The News
Former President Donald Trump joined TikTok on Sunday, gaining 1.3 million followers within hours on a platform he once sought to ban as president.
The move follows the Biden campaign, which joined the platform in February.
TikTok is currently under scrutiny in the US: Congress has voted to ban the app or force its sale from ByteDance, its Chinese owner, to a US entity over national security concerns. But political strategists see the platform as an essential tool for reaching younger voters in an increasingly contentious presidential election campaign.
SIGNALS
TikTok may be the biggest winner
The US government wants to force China-based ByteDance to divest TikTok’s US assets or face a ban, but Trump and Biden joining the app is “a major win” as it fights back, Politico reported, while some creators criticized the “core hypocrisy” of it all. Trump tried to ban TikTok in office, while Biden signed legislation in 2022 to block most government employees from using TikTok on their work devices. Trump in particular has changed his rhetoric on TikTok, “a sign that both campaigns see TikTok, with its 170 million users in the United States, as a messaging tool worth pursuing regardless of the controversy surrounding the app.”

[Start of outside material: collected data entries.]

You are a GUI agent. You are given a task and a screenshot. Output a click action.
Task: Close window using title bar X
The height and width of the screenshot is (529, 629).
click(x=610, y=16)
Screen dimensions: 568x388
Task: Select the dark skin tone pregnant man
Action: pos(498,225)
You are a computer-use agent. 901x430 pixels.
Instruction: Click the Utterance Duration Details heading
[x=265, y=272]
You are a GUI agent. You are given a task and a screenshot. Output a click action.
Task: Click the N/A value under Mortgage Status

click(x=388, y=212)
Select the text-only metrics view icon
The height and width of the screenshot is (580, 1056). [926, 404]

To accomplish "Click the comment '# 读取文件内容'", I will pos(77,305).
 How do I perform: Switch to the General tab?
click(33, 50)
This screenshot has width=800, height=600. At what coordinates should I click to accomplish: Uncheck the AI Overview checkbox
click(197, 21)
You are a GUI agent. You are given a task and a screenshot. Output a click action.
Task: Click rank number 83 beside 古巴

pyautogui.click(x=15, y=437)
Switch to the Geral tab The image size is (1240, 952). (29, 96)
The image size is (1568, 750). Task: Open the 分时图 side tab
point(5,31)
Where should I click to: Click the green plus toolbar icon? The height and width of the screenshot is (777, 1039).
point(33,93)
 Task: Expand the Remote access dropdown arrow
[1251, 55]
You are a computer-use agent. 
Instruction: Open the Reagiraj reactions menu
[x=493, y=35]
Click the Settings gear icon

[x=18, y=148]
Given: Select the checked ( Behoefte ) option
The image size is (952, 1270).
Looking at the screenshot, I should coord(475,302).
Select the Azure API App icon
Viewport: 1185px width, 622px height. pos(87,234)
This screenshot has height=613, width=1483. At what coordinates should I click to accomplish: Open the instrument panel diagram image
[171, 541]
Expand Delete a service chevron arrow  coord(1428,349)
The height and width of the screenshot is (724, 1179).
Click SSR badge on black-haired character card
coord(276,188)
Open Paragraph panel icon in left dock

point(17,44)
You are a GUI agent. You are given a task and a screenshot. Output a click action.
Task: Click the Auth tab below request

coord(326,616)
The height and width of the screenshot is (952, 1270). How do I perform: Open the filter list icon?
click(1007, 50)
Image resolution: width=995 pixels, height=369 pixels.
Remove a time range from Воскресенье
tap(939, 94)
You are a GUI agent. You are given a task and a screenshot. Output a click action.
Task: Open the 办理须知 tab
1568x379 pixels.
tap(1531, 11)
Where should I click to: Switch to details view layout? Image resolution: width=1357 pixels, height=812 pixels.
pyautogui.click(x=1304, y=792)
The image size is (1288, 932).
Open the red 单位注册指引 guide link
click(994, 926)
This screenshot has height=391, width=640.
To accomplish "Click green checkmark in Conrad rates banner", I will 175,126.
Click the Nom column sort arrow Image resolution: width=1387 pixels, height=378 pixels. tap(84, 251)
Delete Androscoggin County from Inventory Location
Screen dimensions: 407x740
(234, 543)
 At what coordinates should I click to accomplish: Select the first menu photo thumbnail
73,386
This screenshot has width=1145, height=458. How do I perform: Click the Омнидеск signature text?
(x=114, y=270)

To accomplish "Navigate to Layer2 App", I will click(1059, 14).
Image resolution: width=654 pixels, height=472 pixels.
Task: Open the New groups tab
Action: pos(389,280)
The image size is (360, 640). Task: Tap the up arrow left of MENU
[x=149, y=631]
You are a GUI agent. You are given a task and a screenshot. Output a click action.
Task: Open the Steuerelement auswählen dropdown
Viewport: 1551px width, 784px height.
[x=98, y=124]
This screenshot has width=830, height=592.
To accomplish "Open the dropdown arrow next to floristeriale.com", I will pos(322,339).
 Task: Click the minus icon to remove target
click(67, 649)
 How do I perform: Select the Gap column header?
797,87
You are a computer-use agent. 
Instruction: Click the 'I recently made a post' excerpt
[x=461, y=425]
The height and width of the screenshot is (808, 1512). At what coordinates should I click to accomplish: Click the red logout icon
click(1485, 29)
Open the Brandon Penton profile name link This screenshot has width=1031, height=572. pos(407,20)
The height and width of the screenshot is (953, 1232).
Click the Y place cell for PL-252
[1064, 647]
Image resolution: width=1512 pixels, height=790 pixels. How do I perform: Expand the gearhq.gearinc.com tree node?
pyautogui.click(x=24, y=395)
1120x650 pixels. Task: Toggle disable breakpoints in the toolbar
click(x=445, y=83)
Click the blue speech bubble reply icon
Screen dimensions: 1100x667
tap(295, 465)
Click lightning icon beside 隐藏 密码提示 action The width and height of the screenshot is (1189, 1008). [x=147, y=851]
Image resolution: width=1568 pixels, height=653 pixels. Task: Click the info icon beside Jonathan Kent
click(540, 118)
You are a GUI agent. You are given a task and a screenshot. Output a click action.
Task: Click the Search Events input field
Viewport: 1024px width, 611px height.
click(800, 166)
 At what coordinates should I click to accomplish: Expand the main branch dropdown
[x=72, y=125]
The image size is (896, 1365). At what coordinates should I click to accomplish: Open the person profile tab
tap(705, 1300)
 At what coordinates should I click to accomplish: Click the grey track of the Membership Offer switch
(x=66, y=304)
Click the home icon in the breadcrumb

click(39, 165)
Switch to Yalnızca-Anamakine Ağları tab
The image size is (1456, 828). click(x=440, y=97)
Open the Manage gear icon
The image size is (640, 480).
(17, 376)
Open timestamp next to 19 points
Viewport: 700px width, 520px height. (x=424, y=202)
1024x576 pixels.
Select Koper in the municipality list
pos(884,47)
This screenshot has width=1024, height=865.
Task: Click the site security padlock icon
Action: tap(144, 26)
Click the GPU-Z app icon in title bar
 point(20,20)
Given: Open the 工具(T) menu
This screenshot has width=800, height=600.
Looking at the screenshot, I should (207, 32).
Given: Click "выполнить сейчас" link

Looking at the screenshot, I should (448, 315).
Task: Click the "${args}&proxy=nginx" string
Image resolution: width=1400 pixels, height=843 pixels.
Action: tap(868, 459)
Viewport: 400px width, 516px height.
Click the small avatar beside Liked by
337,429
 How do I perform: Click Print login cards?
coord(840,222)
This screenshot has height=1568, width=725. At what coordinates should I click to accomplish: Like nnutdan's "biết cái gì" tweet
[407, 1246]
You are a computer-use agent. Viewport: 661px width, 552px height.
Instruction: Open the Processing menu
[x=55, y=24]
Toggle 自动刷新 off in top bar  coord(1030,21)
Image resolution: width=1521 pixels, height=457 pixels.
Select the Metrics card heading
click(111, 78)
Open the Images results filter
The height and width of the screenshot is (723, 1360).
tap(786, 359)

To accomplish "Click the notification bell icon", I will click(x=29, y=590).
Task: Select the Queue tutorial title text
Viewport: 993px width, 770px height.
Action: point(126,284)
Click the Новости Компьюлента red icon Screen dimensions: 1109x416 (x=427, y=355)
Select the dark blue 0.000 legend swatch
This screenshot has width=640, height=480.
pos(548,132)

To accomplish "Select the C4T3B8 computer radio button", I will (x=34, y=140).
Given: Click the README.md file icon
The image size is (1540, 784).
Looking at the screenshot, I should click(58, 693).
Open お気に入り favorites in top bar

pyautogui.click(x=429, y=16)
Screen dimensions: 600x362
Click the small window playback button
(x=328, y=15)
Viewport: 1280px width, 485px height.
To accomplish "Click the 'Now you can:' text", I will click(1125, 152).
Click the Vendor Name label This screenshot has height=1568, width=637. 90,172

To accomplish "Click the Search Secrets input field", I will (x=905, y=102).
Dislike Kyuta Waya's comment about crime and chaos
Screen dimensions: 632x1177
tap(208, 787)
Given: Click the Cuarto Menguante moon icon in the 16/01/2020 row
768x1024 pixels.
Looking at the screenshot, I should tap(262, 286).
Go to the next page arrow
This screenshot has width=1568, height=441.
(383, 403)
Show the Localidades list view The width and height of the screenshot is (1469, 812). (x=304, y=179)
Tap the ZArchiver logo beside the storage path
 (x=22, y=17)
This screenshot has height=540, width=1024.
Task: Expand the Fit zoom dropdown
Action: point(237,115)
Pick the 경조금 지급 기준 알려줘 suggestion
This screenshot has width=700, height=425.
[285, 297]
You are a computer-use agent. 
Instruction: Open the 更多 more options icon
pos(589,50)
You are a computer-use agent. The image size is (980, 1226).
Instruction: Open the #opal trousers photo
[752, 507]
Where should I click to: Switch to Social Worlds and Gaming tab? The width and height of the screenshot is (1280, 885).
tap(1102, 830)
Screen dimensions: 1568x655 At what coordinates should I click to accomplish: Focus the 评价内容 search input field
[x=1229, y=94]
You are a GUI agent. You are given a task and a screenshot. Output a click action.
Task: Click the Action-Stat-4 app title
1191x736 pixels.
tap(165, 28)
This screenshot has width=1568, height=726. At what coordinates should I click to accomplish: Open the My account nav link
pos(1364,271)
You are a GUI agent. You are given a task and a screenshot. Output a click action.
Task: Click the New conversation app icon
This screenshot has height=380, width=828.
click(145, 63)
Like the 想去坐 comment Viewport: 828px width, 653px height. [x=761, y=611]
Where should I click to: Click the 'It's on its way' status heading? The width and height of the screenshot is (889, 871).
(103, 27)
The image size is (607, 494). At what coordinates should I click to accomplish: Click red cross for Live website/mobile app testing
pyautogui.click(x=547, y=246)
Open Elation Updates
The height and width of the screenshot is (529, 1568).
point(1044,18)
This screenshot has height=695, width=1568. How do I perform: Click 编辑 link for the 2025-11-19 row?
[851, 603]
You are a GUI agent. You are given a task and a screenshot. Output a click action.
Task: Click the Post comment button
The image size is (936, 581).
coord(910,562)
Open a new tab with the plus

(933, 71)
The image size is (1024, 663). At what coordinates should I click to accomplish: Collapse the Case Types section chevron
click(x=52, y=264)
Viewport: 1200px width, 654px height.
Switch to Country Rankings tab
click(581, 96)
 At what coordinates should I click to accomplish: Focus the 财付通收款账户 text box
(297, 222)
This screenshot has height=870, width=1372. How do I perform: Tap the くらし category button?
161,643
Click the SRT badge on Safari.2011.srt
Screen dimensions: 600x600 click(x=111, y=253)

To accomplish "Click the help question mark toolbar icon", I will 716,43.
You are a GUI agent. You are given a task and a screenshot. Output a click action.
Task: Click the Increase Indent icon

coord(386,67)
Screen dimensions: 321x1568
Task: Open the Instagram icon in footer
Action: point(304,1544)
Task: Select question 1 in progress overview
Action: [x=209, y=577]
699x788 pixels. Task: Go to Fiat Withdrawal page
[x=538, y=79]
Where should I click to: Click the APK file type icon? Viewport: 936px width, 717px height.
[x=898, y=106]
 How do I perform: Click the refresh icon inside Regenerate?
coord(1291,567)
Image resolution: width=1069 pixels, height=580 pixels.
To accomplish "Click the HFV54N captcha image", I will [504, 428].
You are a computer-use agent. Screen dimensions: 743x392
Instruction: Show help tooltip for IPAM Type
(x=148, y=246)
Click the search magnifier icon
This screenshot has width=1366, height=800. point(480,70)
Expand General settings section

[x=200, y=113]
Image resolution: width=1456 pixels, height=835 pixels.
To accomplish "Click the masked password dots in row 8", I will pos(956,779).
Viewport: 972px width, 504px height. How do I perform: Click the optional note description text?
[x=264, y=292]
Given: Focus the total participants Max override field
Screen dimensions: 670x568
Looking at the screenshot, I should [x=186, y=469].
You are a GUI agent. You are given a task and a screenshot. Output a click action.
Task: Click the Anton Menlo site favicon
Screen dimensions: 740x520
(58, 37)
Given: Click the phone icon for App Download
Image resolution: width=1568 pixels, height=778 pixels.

TikTok has a base of pro-Trump and far-right content
TikTok is “particularly attractive to Trump’s campaign given there’s a two-to-one ratio of pro-Trump versus pro-Biden content on the app,” one TikTok official told Politico, a ratio first reported by Puck News. A Republican digital strategist told the New York Times that Trump is already outpacing Biden’s engagement “from an organic standpoint” on the app, since there are many TikTok creators who do “pro-Trump content for him for free.” The trend spans across the Atlantic; in Europe, TikTok accounts belonging to far-right party politicians tend to have stronger engagement with younger users than do those belonging to more centrist lawmakers, and a quarter of European lawmakers on TikTok are linked to right-wing European parties and groups.
Strategists predict TikTok could define 2024 elections
“The campaign is playing on all fields,” a Trump campaign advisor told Politico, citing TikTok as a way to reach out to younger voters who could prove critical to winning what many see as a coin-toss election. More Americans get their news from social media now than in 2020, and reaching out to voters where they are could help move the needle in either direction. Younger voters are feeling disillusioned by politics in general, as Semafor reported, but Trump could spin that in his favor, as voters mistrustful of institutions tend to lean to Trump, Vox wrote.